Vinte anos depois, não é difícil perceber que a Guerra do Golfo foi um marco na história recente. Inseparável das contra-revoluções que haviam liquidado o socialismo no Leste da Europa e estavam prestes a destruir a União Soviética, a Guerra do Golfo – como muito justamente assinalou na altura o PCP – teve por missão mostrar ao mundo que uma nova correlação de forças se afirmava no planeta. Uma correlação de forças onde o imperialismo ditava as leis, estava pronto a usar a força militar, não reconhecia fronteiras, nem soberanias. O imperialismo norte-americano – já então em declínio no plano económico – procurava impor a sua hegemonia planetária pela via militar, para controlar recursos energéticos, sustentar os seus monopólios e respectivos lucros, mesmo que contra a vontade de outros concorrentes imperialistas.
A vitória militar dos EUA na Guerra do Golfo, acompanhada do golpe de Ieltsine que destruiu a URSS passado poucos meses, fez parecer invencível o imperialismo norte-americano. Decretou-se o fim da História, o triunfo eterno do capitalismo. Muitos, incluindo a própria classe dirigente dos EUA, se convenceram que assim era. As duas décadas seguintes tornaram claro o significado da dupla vitória do imperialismo em 1991.
À guerra do Golfo seguiu-se a Jugoslávia, o Afeganistão, Iraque, Líbano, Gaza. Seguiu-se a pilhagem do planeta pelo grande capital dos centros imperialistas, asseadamente designada «globalização». Seguiu-se a destruição acelerada de direitos e conquistas sociais e políticas, o reforço do autoritarismo e dos mecanismos de repressão. O capitalismo mostrou as suas garras, contidas durante décadas pelas vitórias das lutas populares no Século XX. As ilusões da propaganda imperialista tornaram-se um pesadelo bem real para a grande maioria da Humanidade.
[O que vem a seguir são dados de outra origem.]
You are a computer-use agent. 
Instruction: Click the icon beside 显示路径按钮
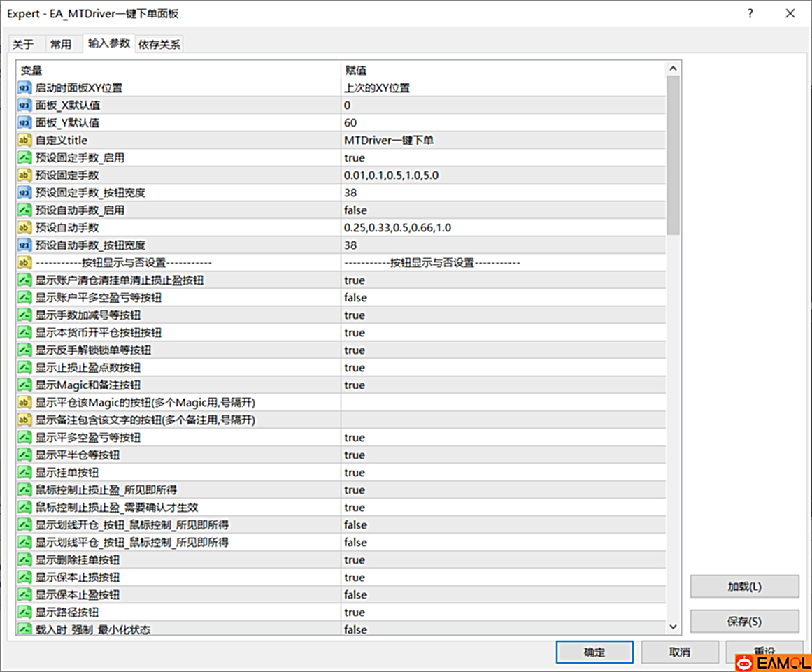pos(24,613)
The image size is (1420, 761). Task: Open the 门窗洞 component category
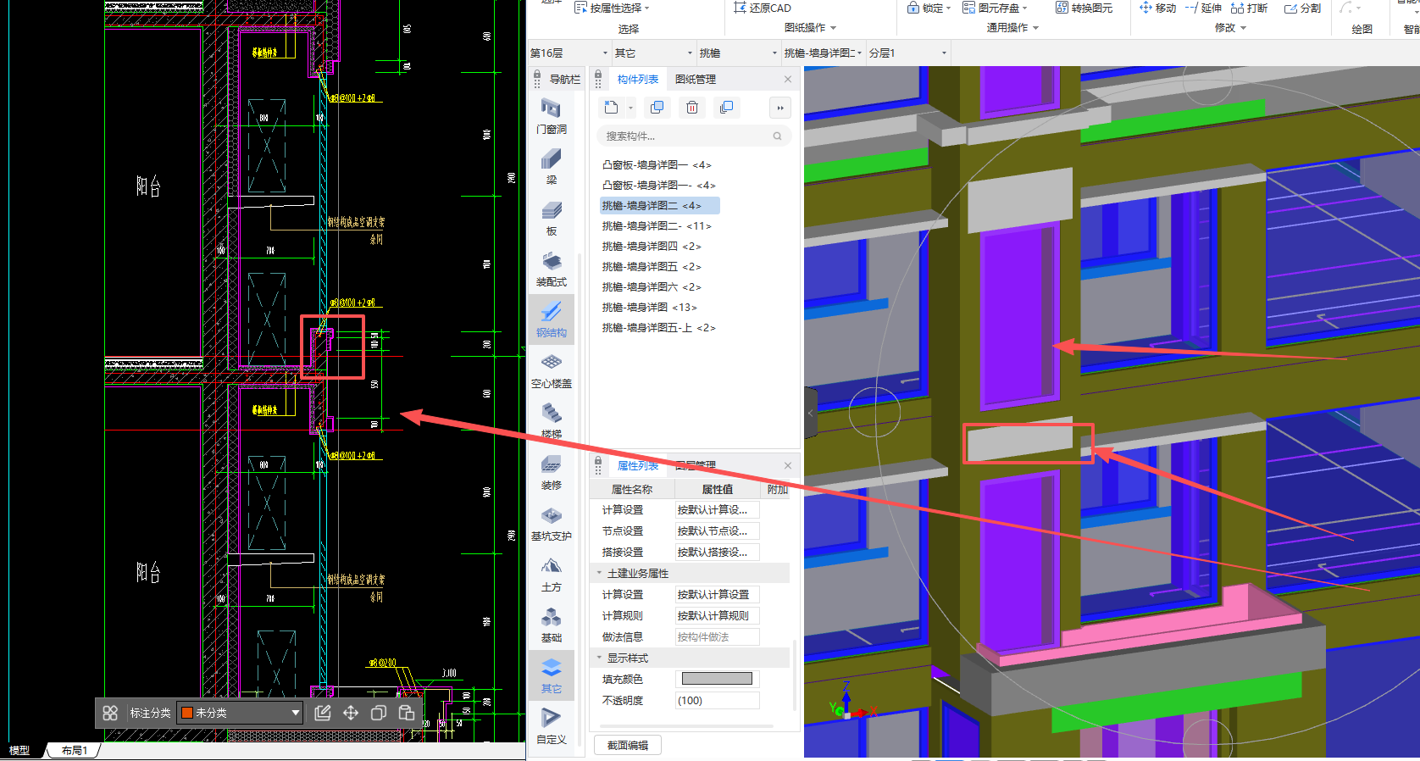[x=551, y=115]
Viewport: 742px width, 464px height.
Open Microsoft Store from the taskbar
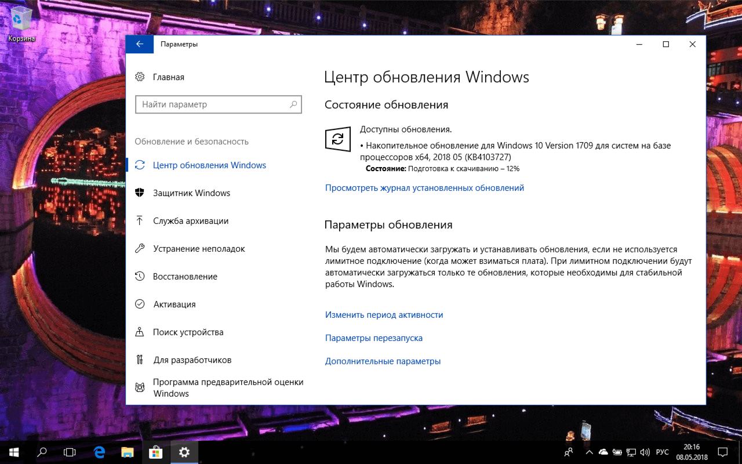[155, 452]
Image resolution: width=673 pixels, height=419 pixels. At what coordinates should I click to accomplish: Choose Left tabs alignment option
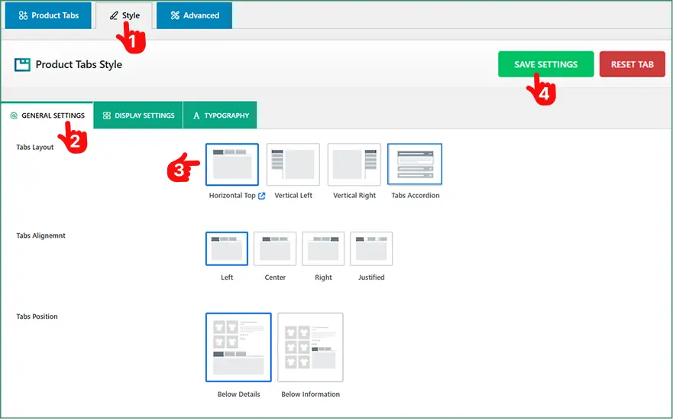(227, 248)
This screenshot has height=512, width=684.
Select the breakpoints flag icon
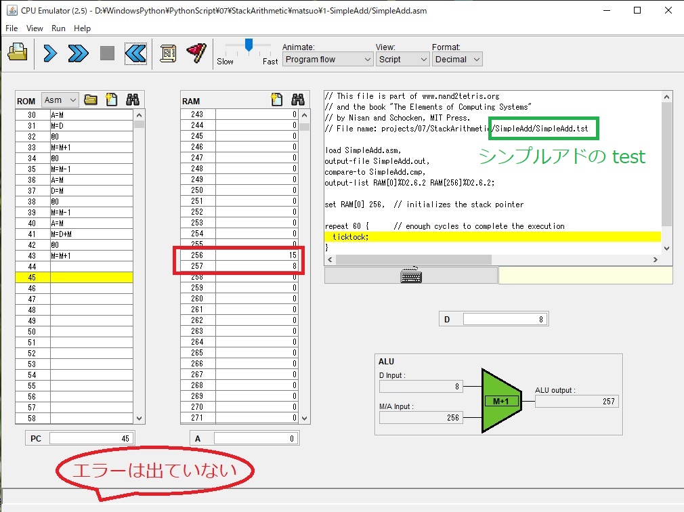click(196, 53)
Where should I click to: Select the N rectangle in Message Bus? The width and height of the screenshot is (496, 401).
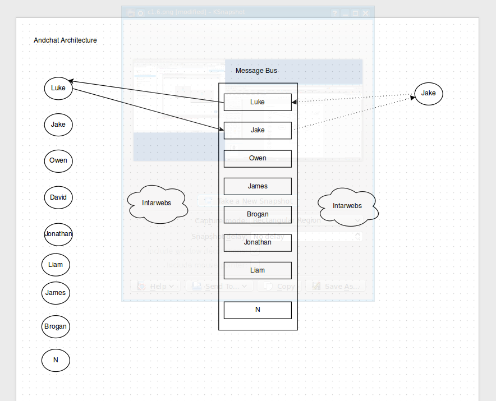[258, 310]
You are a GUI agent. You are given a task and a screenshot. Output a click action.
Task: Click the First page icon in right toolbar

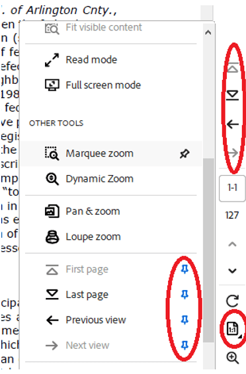(233, 68)
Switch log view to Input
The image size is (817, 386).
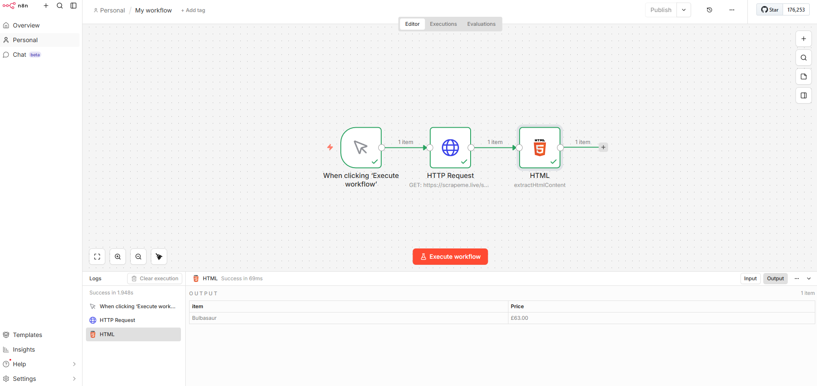[x=750, y=279]
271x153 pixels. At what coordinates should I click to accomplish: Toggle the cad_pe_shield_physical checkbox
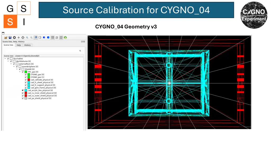pos(23,98)
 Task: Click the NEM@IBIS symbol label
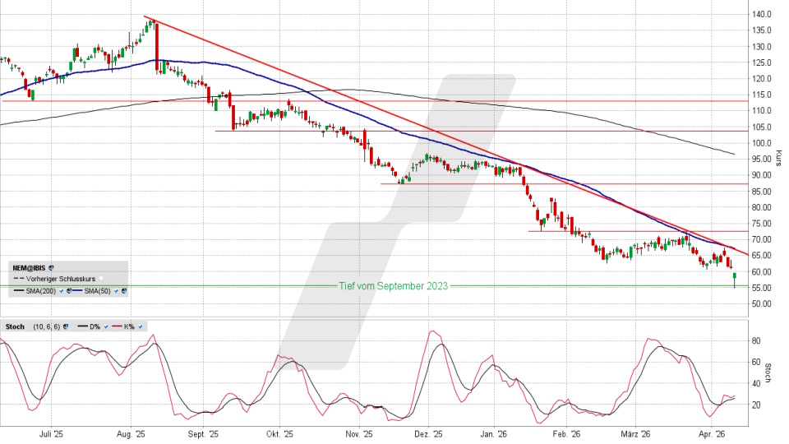click(29, 268)
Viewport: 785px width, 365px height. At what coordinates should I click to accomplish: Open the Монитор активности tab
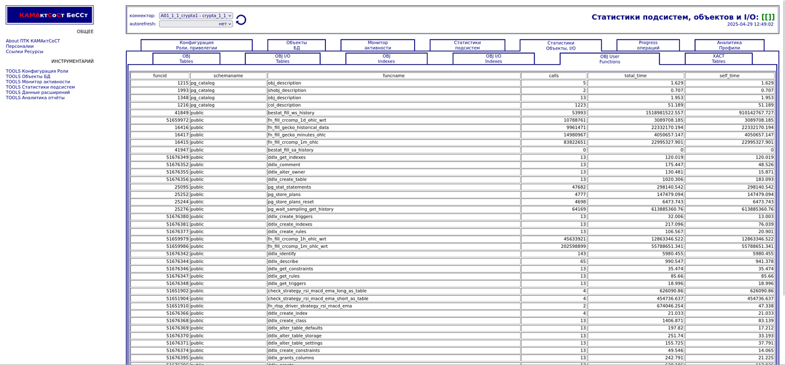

Mas estas duas décadas também mostraram outras coisas. Mostraram que a resistência e luta dos povos – desde logo, dos que são vítimas das agressões imperialistas – não têm fim, por mais «decretado» que seja pelas classes dominantes. Mostraram que, liberto de amarras e funcionando de acordo com as suas próprias regras, o capitalismo dos nossos dias é, não apenas um voraz devorador da riqueza produzida em todo o planeta, mas um incorrigível gerador de enormes crises para as quais não encontra outra solução que não seja agravar ainda mais a exploração, a dominação e a violência, alimentando dessa forma as causas profundas da crise. Mostraram que, por muita força que o imperialismo tenha, o mundo não pára: povos e países afirmam a sua soberania, procuram alternativas, crescem e desenvolvem-se, alteram em profundidade a correlação de forças mundial.
A aparente invencibilidade do imperialismo deu lugar a uma crise profunda. A cada dia que passa se tornam mais evidentes o desnorte, as divisões, a incapacidade das classes dominantes em encontrarem resposta para a sua crise. Mas isso não significa que o pior tenha passado. Pelo contrário. A profunda crise do capitalismo agrava os perigos de que o desespero dê lugar – como no passado – à violência extrema e aventureira. A ofensiva contra os povos chegou aos centros do imperialismo. E multiplicam-se perigosos sinais de que o imperialismo prepara novas aventuras militares, no Médio Oriente, em África, no Extremo Oriente.
O caminho é a luta. A luta dos trabalhadores e povos de todo o mundo, contra o seu inimigo comum: o imperialismo. E no coração dessa luta terão de estar aqueles que não se deixaram levar pelos cantos de sereia, nem venderam contos de fadas nestes 20 anos terríveis. É esse o papel dos comunistas.
* Professor da Universidade de Lisboa e analista de política internacional.
** Título da responsabilidade de odiario.info.
Este texto foi publicado no Avante nº 1.938 de 20 de Janeiro de 2011.